PRÍNCIPES Y CABALLOS (Cuento)
Un suceso que desató hace siglos una tragedia, nos comparte Addhemar H.M. Sierralta, en esta narración en que según parece los hechos ocurrieron antes de los cuentos de hadas.
Este es el cuento de lo que aconteció en los campos de un reino lejano, en el centro de Europa, cuando por aquellas épocas se inició la Primera Cruzada. En el castillo vivía el rey, la reina, sus dos hijos y la corte. Alrededor del palacio rodeado de verdor la campiña era hermosa y el soberano, aficionado a los caballos, poseía a los mejores de la comarca.
De los caballos del rey solo quedaban los recuerdos de la época en que trotaban alrededor del campo adyacente al palacio. Se podría decir que los equinos eran felices, libres y muy juguetones. En especial cuando el príncipe y la princesa, muy temprano, salían a montarlos guiados por su instructor.
Trixia, que así se llamaba la bella princesa tenía trece años de edad, gustaba de montar un hermoso potrillo alazán. Por su parte el príncipe Ubaldo, dos años mayor que su hermana prefería un tordillo de unos cuatro a cinco años. El conde Manfredo, quien había sido también maestro del rey, cuando este era casi un niño, era un profesor bastante estricto y con mucha paciencia para enseñar a los jóvenes, y muy temprano cumplía con su labor de muy buen agrado.
Todo hubiera sido normal hasta que una mañana salieron los tres a galopar y ocurrió lo que nadie hubiese imaginado. La silla de la cabalgadura de Trixia –que estaba floja- se movió en pleno galope y la niña cayó estrepitosamente dando un alarido. Su hermano, que marchaba delante de ella, se distrajo y al oirla volteó para verla y en esa distracción su cabeza chocó contra la rama de un árbol. Al darse cuenta de lo ocurrido el conde Manfredo regresó para auxiliarlos pero he aquí que la tragedia se hizo presente : la princesa al caer se había roto el cuello y falleció instantáneamente. Su hermanito con la cabeza ensangrentada apenas tuvo tiempo para balbucear “Dios mío…” y entregó su alma al creador.
Ya se imaginarán el alboroto en la corte. Al conocer la triste nueva el rey y la reina rompieron en llanto al saber que sus dos únicos hijos habían perdido la vida. Luego furioso mandó llamar al caballerizo que tuvo la responsabilidad de poner las monturas y al viejo profesor. A ambos les mandó cortar la cabeza de inmediato. Y el propio rey, espada en mano, mató a todos los caballos de la cuadra. Dicen las historias que eran más de una docena de bellos ejemplares.

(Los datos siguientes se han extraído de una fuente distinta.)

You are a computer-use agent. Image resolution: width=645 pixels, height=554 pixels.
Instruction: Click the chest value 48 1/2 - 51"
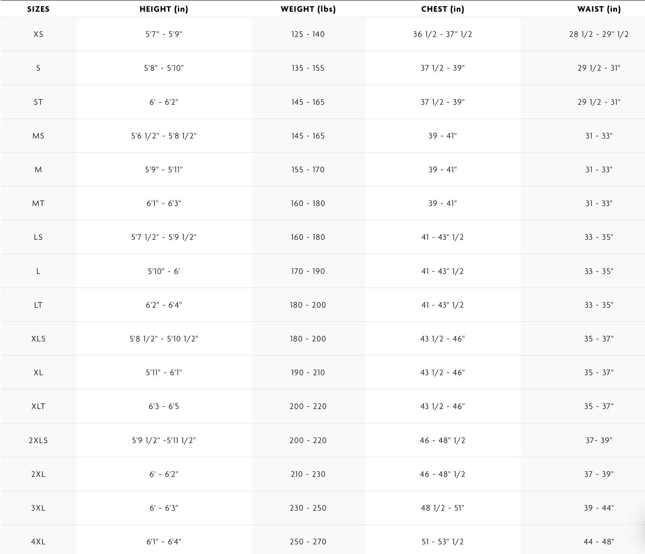tap(443, 508)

El horror de la tragedia y la locura del rey y la reina se hizo evidente cuando después de tal baño de sangre se recluyeron en sus habitaciones del castillo y se negaron a comer hasta el punto que en pocos días murieron ambos, a consecuencia del hambre y la sed.

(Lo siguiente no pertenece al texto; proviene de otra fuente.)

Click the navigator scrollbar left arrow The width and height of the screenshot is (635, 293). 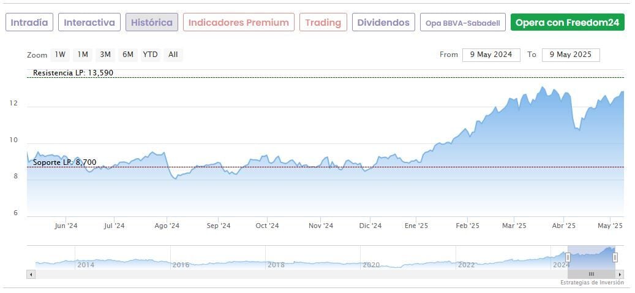[31, 274]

Dice la leyenda que el castillo nunca más fue habitado y toda la corte abandonó el lugar. Que el nuevo soberano, el hermano menor del monarca que se dejara morir con su esposa, gobernó desde otro lugar.
Pasaron los meses, los años, los siglos y la vegetación cubrió al castillo pero en los campos aledaños, dicen los campesinos que por allí moran, todas las mañanas del siete de marzo, día en que ocurrió la muerte de los príncipes, se siente el galopar de los caballos desde muy temprano y hasta el mediodía. Luego en la noche –como aullido de lobos- se sienten los relinchos, como ayes lastimeros, de todos los equinos muertos. Como si un coro dejara sentir su protesta por el asesinato de animales tan nobles.
La curiosidad me hizo acudir a esos campos, me enseñaron lo que se supone fue el lugar del accidente, y en recuerdo de los inocentes príncipes y de los fieles equinos –por obra del pueblo- se ve una gran cruz de piedra y rodeada de flores multicolores. Permanente homenaje, desde tiempo inmemorial, que con sus manos construyeron los súbditos del reino a poco de ocurrida la tragedia.
Solo oré por los príncipes y disfruté del hermoso paisaje del campo y pensé que el destino ofrece sorpresas, tristes , muy tristes, en todas la épocas. Por casualidad era un siete de marzo … y en verdad percibí aquellos ruídos como de galopes mientras deposité unas rosas al pie de las cruces de piedra en aquel lejano paraje donde se forjó la leyenda de los príncipes y los caballos. Solo me quedó, en la noche, escuchar los relinchos.